3.3.3       UVIT Exposure Time Calculator (ETC)

 Help Page: http://uvit.iiap.res.in/Software/etc/Help Present Version: 2.0.0 (03 May, 2016) The UVIT Exposure Time Calculator (ETC) will help assess the feasibility of an observation. It calculates the expected count rate from a source in various UVIT filters, followed by either i) The Signal-to-Noise Ratio (SNR) achieved for a given observation time, or ii) The time required to reach a given SNR. Users may choose from a range of astronomical sources/spectra such as a star, black-body, galaxy, power law, etc. or choose to upload their own source spectrum.

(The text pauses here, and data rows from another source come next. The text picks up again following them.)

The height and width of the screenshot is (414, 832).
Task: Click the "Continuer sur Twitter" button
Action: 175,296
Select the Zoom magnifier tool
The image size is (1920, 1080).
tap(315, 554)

3.3.4       Bright Source Warning Tool (BSWT)  

Help Page: http://uvit.iiap.res.in/Software/bswt/Help Present Version 2.0.0 (26 April 2017).   Aim of the tool is to inform the proposer whether the region of the sky around a science target is safe / unsafe for UVIT to take observations. The program scans for stars brighter than the safety threshold and lists out the count rates of these bright stars in all the 10 filters in the FUV and NUV telescopes. This program identifies all the bright stars within 20 arcmin radius of the target object.  See also guidelines document at the same website. Please note that as per the latest process used by UVIT this output is only used to check for filters of VIS (320-550 nm) channel; the checks for NUV/FUV filters are not made with this list.  Hence the following mandatory checks are necessary. 

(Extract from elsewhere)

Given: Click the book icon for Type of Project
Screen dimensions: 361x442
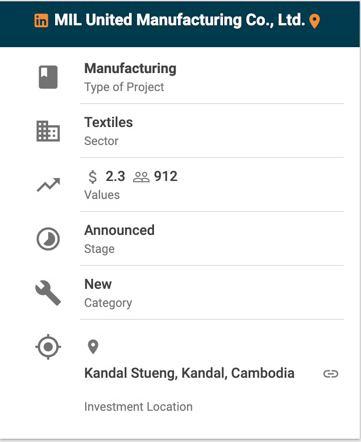Looking at the screenshot, I should pos(48,77).
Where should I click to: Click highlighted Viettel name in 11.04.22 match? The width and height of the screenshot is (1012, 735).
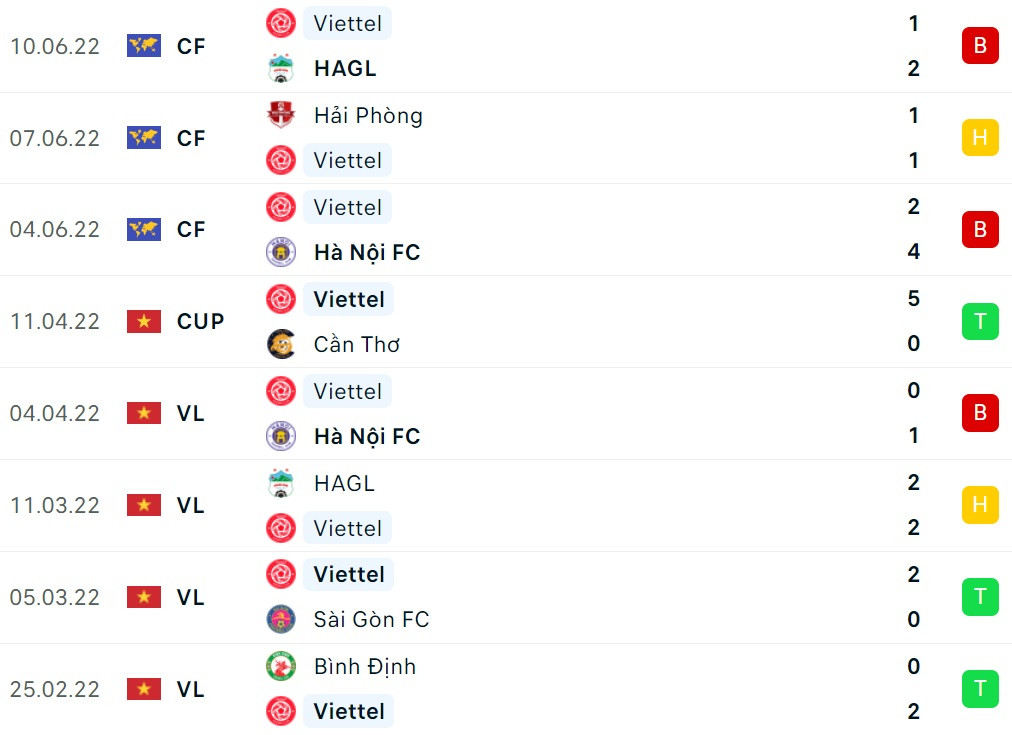pyautogui.click(x=349, y=299)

Mandatory checks to be done for UVIT observations

The UVIT is not designed to observe very bright sources and the presence of a bright source in the UVIT field of observation can cause “Bright Object Trigger” in the hardware that would switch OFF all three detectors. In addition, the presence of an ultra-bright source near the UVIT field of view will scatter excessive radiation beyond the allowed limit. One of the UVITs, the VIS channel is primarily used for the spacecraft tracking. It is the proposers’ responsibility to ensure smooth tracking during their proposed observations. Hence the proposers need to exercise extra caution in preparing a proposal for UVIT observations. It is strongly recommended that the proposers follow the guideline described in detail in the document

(ref: http://uvit.iiap.res.in/sites/uvit.iiap.res.in/files/Guidelines_for_proposal_submission_7.pdf, v 1.1 07 April 2017) for mandatory checks to be done for UVIT observations.

3.4       Preparing an ASTROSAT proposal

Proposers will need to register into the APPS before they can prepare proposals. Proposers  may  go  through  the  APPS  help  document  regarding  submission of  proposals.

3.5       Proposal handling in APPS

The receipt of each incoming proposal will be automatically acknowledged. At the end of submission date, the APPS will forward them to the ATAC for scientific review, while performing some assessments and preparing overall statistics on the response.   All the committees are constituted by Chairman, ISRO. 

The ATAC will assign priorities to each proposal as A, B and C (and, as needed, grade individual observations within a proposal). The ATAC may ask some proposers to reduce the observing time or the number of targets in a proposal. Such proposals will be made available for revision to the PIs. The proposers will be able to submit a revised proposal before the set deadline only for changes recommended by the ATAC. Such proposals, if not revised before the deadline, will be excluded from the list of successful proposal.

The technical feasibility of making the observations will be conducted by AstroSat Technical Committee (ATC) with support from Mission operations team. 

One of the parameters used to plan which observations will be carried out during a particular orbit, is the priority of the observations as allocated by the ATAC and ATC.  However, for operational reasons, no guarantee can be given that a particular observation will in fact be executed, regardless of its grade.